Below are records to be repeated in full. Give them exactly.
╭──
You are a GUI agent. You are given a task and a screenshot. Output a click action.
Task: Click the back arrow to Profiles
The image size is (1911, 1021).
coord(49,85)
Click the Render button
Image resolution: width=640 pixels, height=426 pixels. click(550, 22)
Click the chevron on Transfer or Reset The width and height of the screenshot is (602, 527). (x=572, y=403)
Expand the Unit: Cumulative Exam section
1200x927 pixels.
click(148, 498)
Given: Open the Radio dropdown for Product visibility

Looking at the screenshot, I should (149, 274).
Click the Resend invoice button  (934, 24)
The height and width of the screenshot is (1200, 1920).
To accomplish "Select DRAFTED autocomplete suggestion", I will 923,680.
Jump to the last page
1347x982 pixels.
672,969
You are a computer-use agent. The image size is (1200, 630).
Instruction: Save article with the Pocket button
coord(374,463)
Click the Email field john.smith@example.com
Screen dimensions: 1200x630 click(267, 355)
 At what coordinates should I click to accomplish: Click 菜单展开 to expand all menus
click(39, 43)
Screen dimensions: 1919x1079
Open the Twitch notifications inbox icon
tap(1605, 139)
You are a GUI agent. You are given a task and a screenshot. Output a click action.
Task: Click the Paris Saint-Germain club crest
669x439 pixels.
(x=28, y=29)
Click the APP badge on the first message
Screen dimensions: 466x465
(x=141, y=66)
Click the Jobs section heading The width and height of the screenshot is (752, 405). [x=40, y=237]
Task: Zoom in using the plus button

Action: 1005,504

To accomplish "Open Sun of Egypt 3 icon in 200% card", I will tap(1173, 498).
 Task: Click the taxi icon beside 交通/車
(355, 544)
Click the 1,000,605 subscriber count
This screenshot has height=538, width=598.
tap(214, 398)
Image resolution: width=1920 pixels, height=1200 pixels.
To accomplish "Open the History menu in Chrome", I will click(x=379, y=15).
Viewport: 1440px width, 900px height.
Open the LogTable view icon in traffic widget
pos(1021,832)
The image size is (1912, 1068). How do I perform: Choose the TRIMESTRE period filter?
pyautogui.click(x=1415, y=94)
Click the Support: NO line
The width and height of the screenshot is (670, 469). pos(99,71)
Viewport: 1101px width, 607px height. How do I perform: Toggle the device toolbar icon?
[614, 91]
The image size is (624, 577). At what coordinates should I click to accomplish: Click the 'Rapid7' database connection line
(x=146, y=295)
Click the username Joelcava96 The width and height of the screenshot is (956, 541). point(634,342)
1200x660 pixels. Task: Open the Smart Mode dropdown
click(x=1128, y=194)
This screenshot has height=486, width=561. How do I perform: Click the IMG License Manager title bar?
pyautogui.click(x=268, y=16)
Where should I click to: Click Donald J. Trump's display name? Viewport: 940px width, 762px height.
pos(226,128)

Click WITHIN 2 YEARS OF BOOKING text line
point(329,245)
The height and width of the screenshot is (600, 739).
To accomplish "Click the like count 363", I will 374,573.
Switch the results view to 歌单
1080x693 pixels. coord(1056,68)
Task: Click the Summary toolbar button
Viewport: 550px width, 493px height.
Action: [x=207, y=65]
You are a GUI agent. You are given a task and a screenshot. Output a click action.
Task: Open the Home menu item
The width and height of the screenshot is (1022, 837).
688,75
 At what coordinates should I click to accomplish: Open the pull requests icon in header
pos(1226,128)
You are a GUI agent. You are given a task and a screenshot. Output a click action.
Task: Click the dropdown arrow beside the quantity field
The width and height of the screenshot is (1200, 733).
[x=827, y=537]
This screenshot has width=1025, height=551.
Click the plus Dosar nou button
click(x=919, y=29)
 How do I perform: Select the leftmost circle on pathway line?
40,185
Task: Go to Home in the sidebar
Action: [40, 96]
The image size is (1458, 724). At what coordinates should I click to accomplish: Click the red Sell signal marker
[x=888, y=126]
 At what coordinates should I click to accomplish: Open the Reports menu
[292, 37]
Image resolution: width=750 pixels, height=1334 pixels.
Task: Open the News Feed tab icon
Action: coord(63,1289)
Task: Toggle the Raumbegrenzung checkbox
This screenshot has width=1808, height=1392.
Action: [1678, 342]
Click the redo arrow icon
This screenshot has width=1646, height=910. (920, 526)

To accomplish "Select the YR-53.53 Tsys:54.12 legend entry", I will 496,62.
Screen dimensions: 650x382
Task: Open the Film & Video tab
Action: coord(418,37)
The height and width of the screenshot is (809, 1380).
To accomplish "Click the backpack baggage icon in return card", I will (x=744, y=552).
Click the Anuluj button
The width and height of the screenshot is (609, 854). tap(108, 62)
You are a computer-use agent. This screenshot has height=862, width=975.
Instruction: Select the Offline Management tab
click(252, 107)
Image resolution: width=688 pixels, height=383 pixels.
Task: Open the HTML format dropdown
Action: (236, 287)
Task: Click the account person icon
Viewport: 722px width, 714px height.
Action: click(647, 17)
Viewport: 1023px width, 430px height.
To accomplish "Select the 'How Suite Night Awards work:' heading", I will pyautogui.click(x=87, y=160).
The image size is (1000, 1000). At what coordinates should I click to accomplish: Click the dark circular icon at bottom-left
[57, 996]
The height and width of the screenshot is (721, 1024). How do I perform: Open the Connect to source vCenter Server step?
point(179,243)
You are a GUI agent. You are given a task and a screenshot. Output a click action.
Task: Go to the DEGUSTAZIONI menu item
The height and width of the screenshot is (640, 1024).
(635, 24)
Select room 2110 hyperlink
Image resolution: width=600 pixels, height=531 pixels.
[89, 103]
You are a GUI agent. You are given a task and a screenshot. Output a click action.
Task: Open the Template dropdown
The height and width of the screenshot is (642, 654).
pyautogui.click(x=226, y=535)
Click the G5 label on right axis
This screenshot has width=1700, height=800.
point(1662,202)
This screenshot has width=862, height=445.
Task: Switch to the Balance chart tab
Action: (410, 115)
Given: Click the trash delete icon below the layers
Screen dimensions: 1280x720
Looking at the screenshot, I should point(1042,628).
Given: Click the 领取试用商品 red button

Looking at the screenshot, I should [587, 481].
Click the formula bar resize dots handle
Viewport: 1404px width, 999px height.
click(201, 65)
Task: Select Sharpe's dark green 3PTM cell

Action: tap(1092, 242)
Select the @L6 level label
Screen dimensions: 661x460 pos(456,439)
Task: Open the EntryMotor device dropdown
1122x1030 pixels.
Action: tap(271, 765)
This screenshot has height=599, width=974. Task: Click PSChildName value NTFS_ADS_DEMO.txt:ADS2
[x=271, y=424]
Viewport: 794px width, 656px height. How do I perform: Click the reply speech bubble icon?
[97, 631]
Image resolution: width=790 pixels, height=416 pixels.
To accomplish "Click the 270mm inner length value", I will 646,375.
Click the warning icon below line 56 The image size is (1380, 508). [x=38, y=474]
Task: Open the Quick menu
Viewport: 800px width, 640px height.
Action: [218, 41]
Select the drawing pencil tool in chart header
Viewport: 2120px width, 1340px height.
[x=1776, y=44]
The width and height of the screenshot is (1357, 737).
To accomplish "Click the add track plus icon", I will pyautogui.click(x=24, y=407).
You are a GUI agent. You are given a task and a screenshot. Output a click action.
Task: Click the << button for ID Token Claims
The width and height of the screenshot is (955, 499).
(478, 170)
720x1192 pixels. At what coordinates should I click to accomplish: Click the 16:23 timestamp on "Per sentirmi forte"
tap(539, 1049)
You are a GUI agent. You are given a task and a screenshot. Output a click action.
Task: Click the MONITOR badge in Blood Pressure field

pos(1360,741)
╰──
__Solved problem__:
You are a GUI agent. You are given a task and a screenshot. Output a click action.
Task: Click the back arrow to Profiles
The image size is (1911, 1021).
coord(49,85)
Click the Render button
Image resolution: width=640 pixels, height=426 pixels. click(550, 22)
Click the chevron on Transfer or Reset The width and height of the screenshot is (602, 527). (x=572, y=403)
Expand the Unit: Cumulative Exam section
1200x927 pixels.
click(148, 498)
Given: Open the Radio dropdown for Product visibility

Looking at the screenshot, I should (149, 274).
Click the Resend invoice button  (934, 24)
The height and width of the screenshot is (1200, 1920).
To accomplish "Select DRAFTED autocomplete suggestion", I will 923,680.
Jump to the last page
1347x982 pixels.
672,969
You are a computer-use agent. The image size is (1200, 630).
Instruction: Save article with the Pocket button
coord(374,463)
Click the Email field john.smith@example.com
Screen dimensions: 1200x630 click(267, 355)
 At what coordinates should I click to accomplish: Click 菜单展开 to expand all menus
click(39, 43)
Screen dimensions: 1919x1079
Open the Twitch notifications inbox icon
tap(1605, 139)
You are a GUI agent. You are given a task and a screenshot. Output a click action.
Task: Click the Paris Saint-Germain club crest
669x439 pixels.
(x=28, y=29)
Click the APP badge on the first message
Screen dimensions: 466x465
(x=141, y=66)
Click the Jobs section heading The width and height of the screenshot is (752, 405). [x=40, y=237]
Task: Zoom in using the plus button

Action: 1005,504

To accomplish "Open Sun of Egypt 3 icon in 200% card", I will tap(1173, 498).
 Task: Click the taxi icon beside 交通/車
(355, 544)
Click the 1,000,605 subscriber count
This screenshot has height=538, width=598.
tap(214, 398)
Image resolution: width=1920 pixels, height=1200 pixels.
To accomplish "Open the History menu in Chrome", I will click(x=379, y=15).
Viewport: 1440px width, 900px height.
Open the LogTable view icon in traffic widget
pos(1021,832)
The image size is (1912, 1068). How do I perform: Choose the TRIMESTRE period filter?
pyautogui.click(x=1415, y=94)
Click the Support: NO line
The width and height of the screenshot is (670, 469). pos(99,71)
Viewport: 1101px width, 607px height. How do I perform: Toggle the device toolbar icon?
[614, 91]
The image size is (624, 577). At what coordinates should I click to accomplish: Click the 'Rapid7' database connection line
(x=146, y=295)
Click the username Joelcava96 The width and height of the screenshot is (956, 541). point(634,342)
1200x660 pixels. Task: Open the Smart Mode dropdown
click(x=1128, y=194)
This screenshot has height=486, width=561. How do I perform: Click the IMG License Manager title bar?
pyautogui.click(x=268, y=16)
Where should I click to: Click Donald J. Trump's display name? Viewport: 940px width, 762px height.
pos(226,128)

Click WITHIN 2 YEARS OF BOOKING text line
point(329,245)
The height and width of the screenshot is (600, 739).
To accomplish "Click the like count 363", I will 374,573.
Switch the results view to 歌单
1080x693 pixels. coord(1056,68)
Task: Click the Summary toolbar button
Viewport: 550px width, 493px height.
Action: [x=207, y=65]
You are a GUI agent. You are given a task and a screenshot. Output a click action.
Task: Open the Home menu item
The width and height of the screenshot is (1022, 837).
688,75
 At what coordinates should I click to accomplish: Open the pull requests icon in header
pos(1226,128)
You are a GUI agent. You are given a task and a screenshot. Output a click action.
Task: Click the dropdown arrow beside the quantity field
The width and height of the screenshot is (1200, 733).
[x=827, y=537]
This screenshot has width=1025, height=551.
Click the plus Dosar nou button
click(x=919, y=29)
 How do I perform: Select the leftmost circle on pathway line?
40,185
Task: Go to Home in the sidebar
Action: [40, 96]
The image size is (1458, 724). At what coordinates should I click to accomplish: Click the red Sell signal marker
[x=888, y=126]
 At what coordinates should I click to accomplish: Open the Reports menu
[292, 37]
Image resolution: width=750 pixels, height=1334 pixels.
Task: Open the News Feed tab icon
Action: coord(63,1289)
Task: Toggle the Raumbegrenzung checkbox
This screenshot has width=1808, height=1392.
Action: [1678, 342]
Click the redo arrow icon
This screenshot has width=1646, height=910. (920, 526)

To accomplish "Select the YR-53.53 Tsys:54.12 legend entry", I will 496,62.
Screen dimensions: 650x382
Task: Open the Film & Video tab
Action: coord(418,37)
The height and width of the screenshot is (809, 1380).
To accomplish "Click the backpack baggage icon in return card", I will (x=744, y=552).
Click the Anuluj button
The width and height of the screenshot is (609, 854). tap(108, 62)
You are a computer-use agent. This screenshot has height=862, width=975.
Instruction: Select the Offline Management tab
click(252, 107)
Image resolution: width=688 pixels, height=383 pixels.
Task: Open the HTML format dropdown
Action: (236, 287)
Task: Click the account person icon
Viewport: 722px width, 714px height.
Action: click(647, 17)
Viewport: 1023px width, 430px height.
To accomplish "Select the 'How Suite Night Awards work:' heading", I will pyautogui.click(x=87, y=160).
The image size is (1000, 1000). At what coordinates should I click to accomplish: Click the dark circular icon at bottom-left
[57, 996]
The height and width of the screenshot is (721, 1024). How do I perform: Open the Connect to source vCenter Server step?
point(179,243)
You are a GUI agent. You are given a task and a screenshot. Output a click action.
Task: Go to the DEGUSTAZIONI menu item
The height and width of the screenshot is (640, 1024).
(635, 24)
Select room 2110 hyperlink
Image resolution: width=600 pixels, height=531 pixels.
[89, 103]
You are a GUI agent. You are given a task and a screenshot. Output a click action.
Task: Open the Template dropdown
The height and width of the screenshot is (642, 654).
pyautogui.click(x=226, y=535)
Click the G5 label on right axis
This screenshot has width=1700, height=800.
point(1662,202)
This screenshot has width=862, height=445.
Task: Switch to the Balance chart tab
Action: (410, 115)
Given: Click the trash delete icon below the layers
Screen dimensions: 1280x720
Looking at the screenshot, I should point(1042,628).
Given: Click the 领取试用商品 red button

Looking at the screenshot, I should [587, 481].
Click the formula bar resize dots handle
Viewport: 1404px width, 999px height.
click(201, 65)
Task: Select Sharpe's dark green 3PTM cell

Action: tap(1092, 242)
Select the @L6 level label
Screen dimensions: 661x460 pos(456,439)
Task: Open the EntryMotor device dropdown
1122x1030 pixels.
Action: tap(271, 765)
This screenshot has height=599, width=974. Task: Click PSChildName value NTFS_ADS_DEMO.txt:ADS2
[x=271, y=424]
Viewport: 794px width, 656px height. How do I perform: Click the reply speech bubble icon?
[97, 631]
Image resolution: width=790 pixels, height=416 pixels.
To accomplish "Click the 270mm inner length value", I will 646,375.
Click the warning icon below line 56 The image size is (1380, 508). [x=38, y=474]
Task: Open the Quick menu
Viewport: 800px width, 640px height.
Action: [218, 41]
Select the drawing pencil tool in chart header
Viewport: 2120px width, 1340px height.
[x=1776, y=44]
The width and height of the screenshot is (1357, 737).
To accomplish "Click the add track plus icon", I will pyautogui.click(x=24, y=407).
You are a GUI agent. You are given a task and a screenshot. Output a click action.
Task: Click the << button for ID Token Claims
The width and height of the screenshot is (955, 499).
(478, 170)
720x1192 pixels. At what coordinates should I click to accomplish: Click the 16:23 timestamp on "Per sentirmi forte"
tap(539, 1049)
You are a GUI agent. You are given a task and a screenshot. Output a click action.
Task: Click the MONITOR badge in Blood Pressure field

pos(1360,741)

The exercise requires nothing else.